Pour moi c'est évidemment une situation totalement inédite. Alors que j'avais une longue liste d'attente pour les vacances de Pâques et que les weekends de printemps donnent en général le coup d'envoi d'une période d'activité intense pour nous, je me retrouve avec seulement un chien, un chat et un lapin. Tout le monde a annulé ses réservations et je commence à avoir des annulations pour les congés suivants. J'ai encore une employée qui vient chaque jour pour le travail administratif et pour le soin des animaux. Les autres sont en chômage partiel. Ils vivent presque tous en France où le confinement est très strict car la région est très touchée. Les gens nous confient leur animal pour aller travailler, pour partir en voyages, lors d'une hospitalisation, pour un mariage, une communion ou un baptême ou quand ils font des travaux chez eux. Or tout cela est à l'arrêt. Toute notre clientèle a dû revoir son organisation et ses projets. Les derniers chiens étaient ceux des clients coincés quelque part en voyage... Mais maintenant, tous sont revenus.

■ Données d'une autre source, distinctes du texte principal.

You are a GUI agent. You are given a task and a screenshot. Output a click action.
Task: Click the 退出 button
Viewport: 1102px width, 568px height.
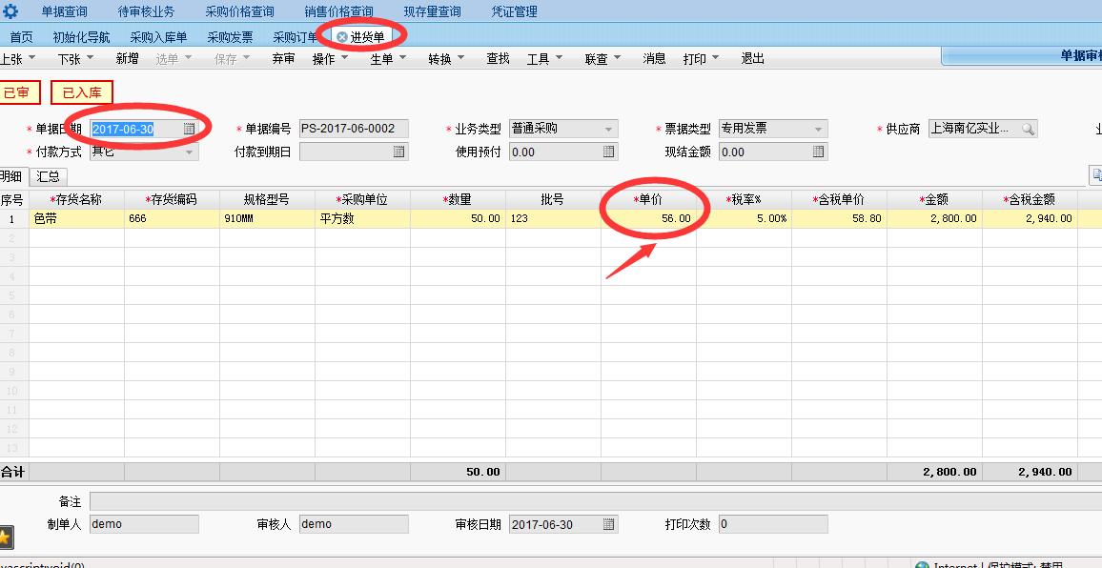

Quelles ont été vos décisions et comment voyez-vous la sortie de crise ?

Nous pourrons tenir au moins 2 à 3 mois, grâce notamment au chômage partiel. J'ai fait la demande dès le 11 mars. Nous devons avancer les salaires qui seront remboursés par l'Adem. Je ne sais pas exactement quand l'argent va venir. Tous les mois, la charge la plus élevée correspond aux salaires. Ma priorité absolue est de garantir les emplois de mon équipe. Ils le méritent vraiment au regard de leur dévouement habituel.

Heureusement, j'ai appris à faire des réserves pour les périodes plus difficiles. J'espère que la situation va redevenir normale ou que le gouvernement va trouver d'autres solutions. Je souhaite d'ailleurs saluer la vitesse incroyable avec laquelle celui-ci a travaillé pour proposer des mesures. Je lui dis un grand merci. J'ai l'espoir d'une reprise rapide à la fin du confinement. Mes clients m'assurent de leur soutien par téléphone et par mail. Ils réservent pour l'été et la fin d'année. Il y a un grand désir chez eux de reprendre une vie normale et de recommencer à faire des voyages. La clientèle du Luxembourg aime particulièrement voyager et les nombreux expatriés ont hâte de pouvoir de nouveau rendre visite à leur famille dans leurs pays d'origine.

Et de notre côté, nous aimerions pouvoir célébrer les 20 ans de l'entreprise dans une sérénité retrouvée.